Posted by pbrittan on July 31, 2003 at 8:39 AM PDT

I have a big black phone with lots of buttons on my desk. I have a very small silver phone that I carry around with me all the times. I use each of these phones on a daily basis. Although they perform the same basic function (allow me to call other people and to receive calls), and they cost roughly the same, they are quite different in a number of ways.

Some of those differences make sense to me. For instance, I enjoy the comfort of the large form factor of my desktop phone. And of course my cell phone is tiny for easy portability. My desktop phone has some features that I don’t usually miss on my cell phone – multiple lines (my cell phone does have call waiting, but frankly I hate that), conference calling, intercom, and transferring calls – because I use my office phone for purposes that require those features and I use my cell phone for purposes that don’t generally require them.

However, there are some differences that make no sense to me. Specifically, my cell phone has a ton of great, easy-to-use features that my desktop phone does not have and that I wish it did. Beyond the obvious one that I can take my cell phone with me, these include a nice readable display and a totally useful built-in phone book (which actually should be server-based), it's compatible with any cheap ear piece (my desktop phone requires a $300 adaptor, unfathomably), I can see missed calls and recent calls (outgoing and incoming), it has voice-activated phone book and menus, caller-ID by default, ringer mute… The list goes on.

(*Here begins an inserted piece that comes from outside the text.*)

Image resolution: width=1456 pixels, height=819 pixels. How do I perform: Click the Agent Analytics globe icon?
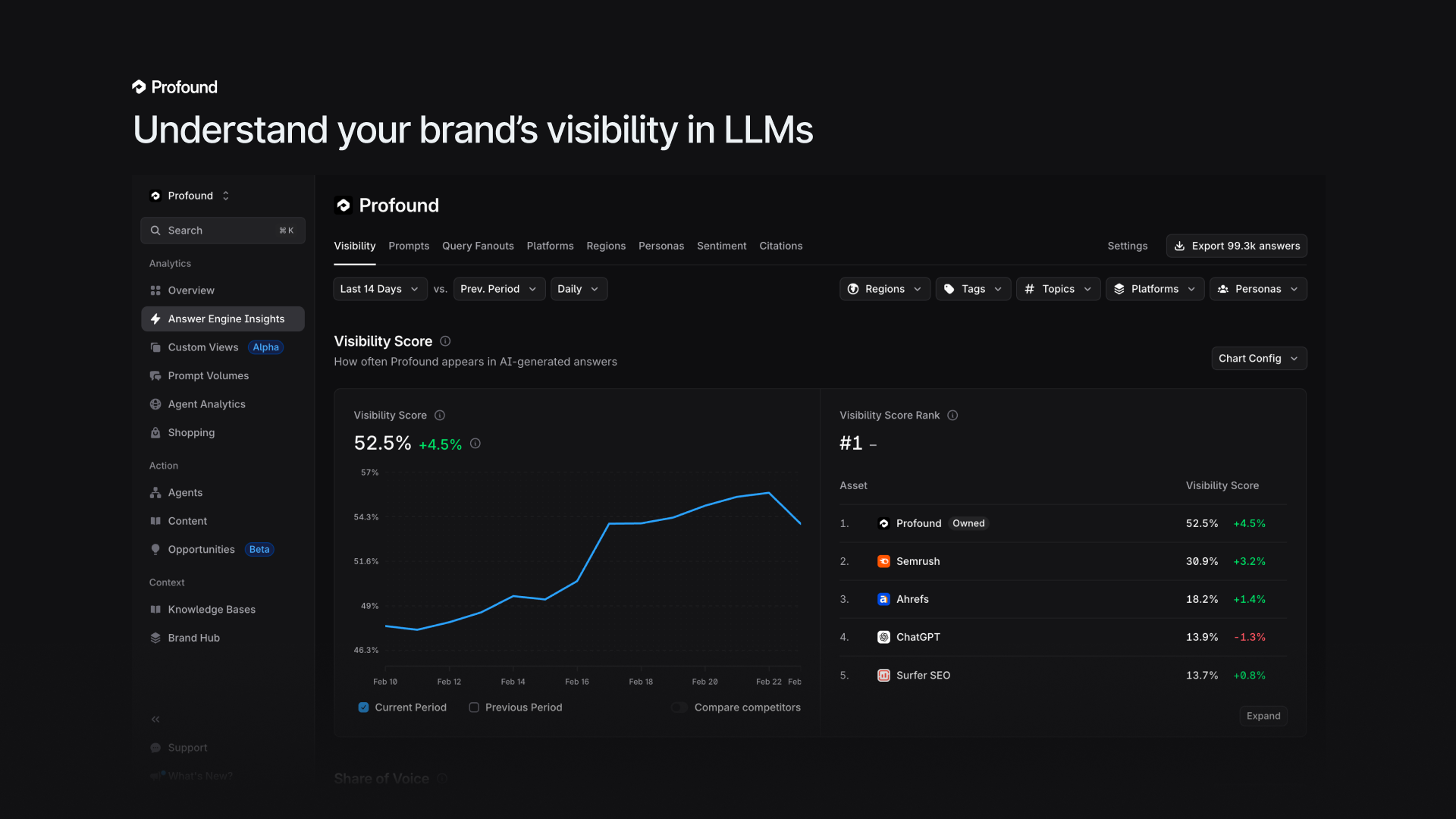pyautogui.click(x=155, y=404)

It even has a bunch of cool features that I don’t use, such as Web browsing, email, games, and a built-in FM radio!

Now, maybe my desktop phone has a lot of these features, but if so, they sure aren’t obvious to me. And if I can’t use them, they might as well not exist. I am reminded of a Bjarne Stroustrup quote:

I have always wished that my computer would be as easy to use as my telephone. My wish has come true. I no longer know how to use my telephone.

I hope someone can explain to me why these gross differences exist. The only credible explanation I have heard so far (from my colleague Lou Franco) is that there is much more competition among cell phone makers and wireless service providers (who subsidize phone purchases) than there are among line phone makers and wired telephone service providers who, despite deregulation, represent near-monopolies. This competition has apparently led to a tremendous pace of innovation in the cell phone space.

So if my cell phone is so great, why don’t I just throw away my desktop phone? The main reason is signal quality. The difference in signal quality between my cell phone and my line phone is still great enough that I am unwilling to give up my line phone and in fact, I will prefer my line phone if both are available to me at any give point.

But, that signal quality difference is disappearing. Cell phones are getting better all the time. I hear that 3G will eliminate the difference. As that gap closes, I will be free to chuck my desktop phone, or, more likely, desktop phones will be forced to start innovating again to try to keep me from doing that. Already cell phone usage is surpassing residential landline usage .

There may be an analogy here for the software world. A number of people have said that Internet Explorer has been stunted in its innovation curve by the fact that it is a monopoly. During its fierce competition with Netscape, IE improved rapidly and became the better product, hands-down. But now that the browser war is over, Microsoft has no incentive to push IE's bounds: almost everyone already uses it and no one pays for it.

So what happens when an alternative becomes compelling enough for large numbers of people to use it rather than IE? John Patrick argues that Opera has achieved that. Joel Spolsky says that Mozilla Firebird is the one.

Line phones are still used, despite all the great features of cell phones because they have a ‘killer feature’ – signal quality. Does IE possess such a killer feature that will keep Opera and Mozilla at bay? Is it integration with the OS? And if so, then just as 3G promises to eliminate the signal quality difference, can IE’s killer feature be overcome?